First I created a function which can take set of rows (Ex: [a,0,b]), and check if entire row contains the same value, and if that value is not zero (or -1 in your case).

checkForWinner = function () {
    lines = Array.prototype.slice.call(arguments);
    // Find compact all rows to unique values.
    var x = _.map(lines, function (l) {
        return _.uniq(l);
    });
    // Find the rows where all threee fields contained the same value.
    var y = _.filter(x, function (cl) {
        return (cl.length == 1 && cl[0] !== 0);
    });
    var w = (y.length > 0) ? y[0] : null;
    return w;
};

Here I take unique values in a row, and if I can find only one unique value which is not ZERO, the he is the winner.

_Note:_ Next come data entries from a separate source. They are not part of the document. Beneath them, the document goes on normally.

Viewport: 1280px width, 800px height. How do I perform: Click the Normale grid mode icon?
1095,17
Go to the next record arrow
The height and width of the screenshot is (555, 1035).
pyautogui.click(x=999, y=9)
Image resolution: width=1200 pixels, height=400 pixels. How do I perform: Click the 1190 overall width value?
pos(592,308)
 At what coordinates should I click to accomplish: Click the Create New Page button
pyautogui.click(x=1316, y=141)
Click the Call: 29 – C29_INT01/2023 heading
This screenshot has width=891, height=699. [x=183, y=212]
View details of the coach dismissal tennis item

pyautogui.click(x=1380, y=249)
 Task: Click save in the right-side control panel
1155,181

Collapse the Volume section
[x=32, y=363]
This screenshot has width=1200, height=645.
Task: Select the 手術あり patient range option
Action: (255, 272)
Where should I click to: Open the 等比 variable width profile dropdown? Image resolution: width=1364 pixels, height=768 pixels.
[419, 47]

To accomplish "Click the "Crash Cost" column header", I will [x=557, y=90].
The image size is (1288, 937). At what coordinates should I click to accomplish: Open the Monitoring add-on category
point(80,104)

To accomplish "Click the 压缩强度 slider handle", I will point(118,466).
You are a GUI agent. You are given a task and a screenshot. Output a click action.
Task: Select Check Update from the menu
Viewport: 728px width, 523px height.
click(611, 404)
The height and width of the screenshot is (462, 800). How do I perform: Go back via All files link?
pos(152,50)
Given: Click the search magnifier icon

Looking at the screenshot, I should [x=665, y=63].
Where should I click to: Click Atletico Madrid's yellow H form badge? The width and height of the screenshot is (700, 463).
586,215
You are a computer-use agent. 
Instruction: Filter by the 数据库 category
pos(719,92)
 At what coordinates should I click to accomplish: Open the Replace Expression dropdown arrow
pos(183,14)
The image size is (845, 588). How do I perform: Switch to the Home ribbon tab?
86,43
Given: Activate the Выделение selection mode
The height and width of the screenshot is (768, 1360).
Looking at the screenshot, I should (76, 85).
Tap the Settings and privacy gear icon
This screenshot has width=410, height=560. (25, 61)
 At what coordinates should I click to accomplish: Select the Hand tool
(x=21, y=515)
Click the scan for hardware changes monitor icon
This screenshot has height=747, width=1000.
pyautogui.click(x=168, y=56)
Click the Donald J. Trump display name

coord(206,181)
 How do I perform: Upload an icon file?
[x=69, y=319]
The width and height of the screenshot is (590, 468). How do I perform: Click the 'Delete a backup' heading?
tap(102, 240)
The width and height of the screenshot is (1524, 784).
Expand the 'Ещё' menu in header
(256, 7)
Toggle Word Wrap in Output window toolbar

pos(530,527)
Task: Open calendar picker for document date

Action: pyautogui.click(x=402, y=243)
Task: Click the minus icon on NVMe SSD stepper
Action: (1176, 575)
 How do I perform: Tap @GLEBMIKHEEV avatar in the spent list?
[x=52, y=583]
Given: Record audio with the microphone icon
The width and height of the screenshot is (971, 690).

If there is no winner in the rows, I then check for columns. In order to reuse my code, I use _.zip() method to transform columns into rows and then use the same function above to check if we have a winner.

var board2 = _.zip.apply(this, board);
winner = checkForWinner.apply(this, board2);

If I still don't find a winner, time to check the diagonals. I've written this function to extract two diagonals from the board as two rows, and use the same checkForWinner function to see if diagonals are dominated by any of the players.

extractDiagonals = function (b) {
    var d1 = _.map(b, function (line, index) {
        return line[index];
    });
    var d2 = _.map(b, function (line, index) {
        return line[line.length - index - 1];
    });
    return [d1, d2];
};

Finally this is where I actually check the board for a winner:

// Check rows
winner = checkForWinner.apply(this, board);
if (!winner) {
    var board2 = _.zip.apply(this, board);

    // Check columns, now in rows
    winner = checkForWinner.apply(this, board2);
    if (!winner) {
        var diags = extractDiagonals(board);
        // Check for the diagonals now in two rows.
        winner = checkForWinner.apply(this, diags);
    }
}

If any of you wonder why I use apply() method instead of directly calling the function, reason is apply() allows you to pass an array elements as a list of arguments to a function.

I believe this should work for 4x4 or higher matrics as well, although I did not test them.

I had very little time to test the solution, so please let me know if you find any errors.